Vu la procédure suivante :
Procédure contentieuse antérieure :
M. B... A... a demandé au tribunal administratif de Marseille d'annuler l'arrêté du 28 février 2024 par lequel le préfet des Bouches-du-Rhône lui a refusé la délivrance d'un titre de séjour, l'a obligé à quitter le territoire français dans le délai de trente jours, a fixé le pays de sa destination et a prononcé à son encontre une interdiction de retour sur le territoire français d'une durée d'un an.

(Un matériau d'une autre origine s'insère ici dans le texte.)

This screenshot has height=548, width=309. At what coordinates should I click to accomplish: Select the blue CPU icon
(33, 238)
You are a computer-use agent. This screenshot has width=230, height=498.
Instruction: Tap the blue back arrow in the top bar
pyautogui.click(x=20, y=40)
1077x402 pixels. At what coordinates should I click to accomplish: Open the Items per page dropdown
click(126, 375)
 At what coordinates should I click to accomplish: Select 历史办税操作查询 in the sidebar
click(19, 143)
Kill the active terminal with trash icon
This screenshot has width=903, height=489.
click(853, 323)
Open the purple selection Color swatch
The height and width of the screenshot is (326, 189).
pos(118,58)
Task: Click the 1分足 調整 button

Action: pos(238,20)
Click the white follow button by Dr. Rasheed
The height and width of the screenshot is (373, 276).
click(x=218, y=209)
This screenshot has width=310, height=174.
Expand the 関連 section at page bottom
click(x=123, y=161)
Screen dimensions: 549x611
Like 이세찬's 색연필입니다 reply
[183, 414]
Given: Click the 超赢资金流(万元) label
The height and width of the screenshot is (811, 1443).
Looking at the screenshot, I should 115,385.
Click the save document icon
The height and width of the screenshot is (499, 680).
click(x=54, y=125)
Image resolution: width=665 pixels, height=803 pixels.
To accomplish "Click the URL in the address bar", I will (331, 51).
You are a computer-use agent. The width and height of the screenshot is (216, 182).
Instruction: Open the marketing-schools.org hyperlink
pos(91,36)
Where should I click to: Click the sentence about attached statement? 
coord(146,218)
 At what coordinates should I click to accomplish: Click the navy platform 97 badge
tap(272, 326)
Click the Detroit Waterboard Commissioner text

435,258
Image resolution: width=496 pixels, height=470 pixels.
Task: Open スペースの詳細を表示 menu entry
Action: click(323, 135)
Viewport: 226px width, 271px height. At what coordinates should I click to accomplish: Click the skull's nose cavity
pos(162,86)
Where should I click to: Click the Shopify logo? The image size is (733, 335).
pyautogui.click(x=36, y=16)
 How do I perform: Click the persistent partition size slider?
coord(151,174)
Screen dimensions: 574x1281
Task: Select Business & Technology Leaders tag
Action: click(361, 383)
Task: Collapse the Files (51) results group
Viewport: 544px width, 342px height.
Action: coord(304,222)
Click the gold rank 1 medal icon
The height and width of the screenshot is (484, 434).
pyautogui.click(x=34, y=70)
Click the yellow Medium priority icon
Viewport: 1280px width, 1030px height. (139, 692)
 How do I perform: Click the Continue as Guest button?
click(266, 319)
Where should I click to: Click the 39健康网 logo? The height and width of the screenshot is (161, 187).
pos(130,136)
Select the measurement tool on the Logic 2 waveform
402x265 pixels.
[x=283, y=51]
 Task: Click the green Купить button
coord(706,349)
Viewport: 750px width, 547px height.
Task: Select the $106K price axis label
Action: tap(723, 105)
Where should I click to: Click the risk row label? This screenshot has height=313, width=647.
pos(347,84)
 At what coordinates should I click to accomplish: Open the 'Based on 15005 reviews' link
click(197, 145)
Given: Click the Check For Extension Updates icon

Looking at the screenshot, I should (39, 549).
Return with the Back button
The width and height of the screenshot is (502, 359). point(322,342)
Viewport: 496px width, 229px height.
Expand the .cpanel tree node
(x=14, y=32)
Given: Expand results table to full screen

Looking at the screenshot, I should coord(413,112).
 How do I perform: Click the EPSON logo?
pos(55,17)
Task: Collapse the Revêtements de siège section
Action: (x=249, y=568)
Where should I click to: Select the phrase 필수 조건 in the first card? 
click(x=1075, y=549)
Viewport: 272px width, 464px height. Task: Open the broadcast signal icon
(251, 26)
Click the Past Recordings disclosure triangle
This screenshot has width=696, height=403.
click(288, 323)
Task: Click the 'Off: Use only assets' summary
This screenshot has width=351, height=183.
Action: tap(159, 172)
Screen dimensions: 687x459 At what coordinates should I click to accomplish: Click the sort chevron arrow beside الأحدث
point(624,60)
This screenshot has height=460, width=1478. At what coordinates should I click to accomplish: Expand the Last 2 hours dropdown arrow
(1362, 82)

Par un jugement n° 2406503 du 22 octobre 2024, le tribunal administratif de Marseille a rejeté sa demande.
Procédure devant la Cour :
I- Par une requête enregistrée le 9 décembre 2024 sous le n° 24MA03040, M. A..., représenté par Me Bakayoko, demande à la Cour :
1°) de l'admettre au bénéfice de l'aide juridictionnelle provisoire ;
2°) d'annuler le jugement du 22 octobre 2024 du tribunal administratif de Marseille ;
3°) d'annuler l'arrêté du 28 février 2024 du préfet des Bouches-du-Rhône ;
4°) d'enjoindre au préfet des Bouches-du-Rhône de lui délivrer une carte de séjour temporaire d'une durée de validité d'un an portant la mention " vie privée et familiale ", dans le délai d'un mois à compter de la notification de la décision à intervenir et sous astreinte de 200 euros par jour de retard, et, dans cette attente, de lui délivrer une autorisation provisoire de séjour, dans le délai de quinze jours à compter de la notification de la décision à intervenir et sous les mêmes conditions d'astreinte ;
5°) d'enjoindre au préfet des Bouches-du-Rhône de mettre fin à son signalement au système d'information Schengen (SIS), sans délai à compter de la notification de la décision à intervenir ;
6°) de mettre à la charge de l'Etat la somme de 3 000 euros au titre des articles L. 761-1 du code de justice administrative et 37 de la loi du 10 juillet 1991.
Il soutient que :
- les décisions portant refus de séjour et obligation de quitter le territoire français sont entachées d'une erreur manifeste d'appréciation et méconnaissent les articles L. 423-23 du code de l'entrée et du séjour des étrangers et du droit d'asile et 8 de la convention européenne de sauvegarde des droits de l'homme et des libertés fondamentales ;
- la décision portant refus de séjour est entachée d'un vice de procédure, au regard des dispositions de l'article L. 432-13 du code de l'entrée et du séjour des étrangers et du droit d'asile, en l'absence de saisine de la commission du titre de séjour ;
- elle est entachée d'une erreur manifeste d'appréciation et méconnaît les dispositions de l'article L. 435-1 du code de l'entrée et du séjour des étrangers et du droit d'asile ;
- la décision portant obligation de quitter le territoire français est illégale, par la voie d'exception de l'illégalité de la décision portant refus de séjour ;
- la décision fixant le pays de sa destination est insuffisamment motivée ;
- elle est illégale, par la voie d'exception de l'illégalité des décisions portant obligation de quitter le territoire français et interdiction de retour sur le territoire français ;
- la décision portant interdiction de retour sur le territoire français est entachée d'une erreur manifeste d'appréciation et méconnaît les articles 8 de la convention européenne de sauvegarde des droits de l'homme et des libertés fondamentales et L. 612-8 et L. 612-10 du code de l'entrée et du séjour des étrangers et du droit d'asile ; elle est entachée d'une erreur d'appréciation.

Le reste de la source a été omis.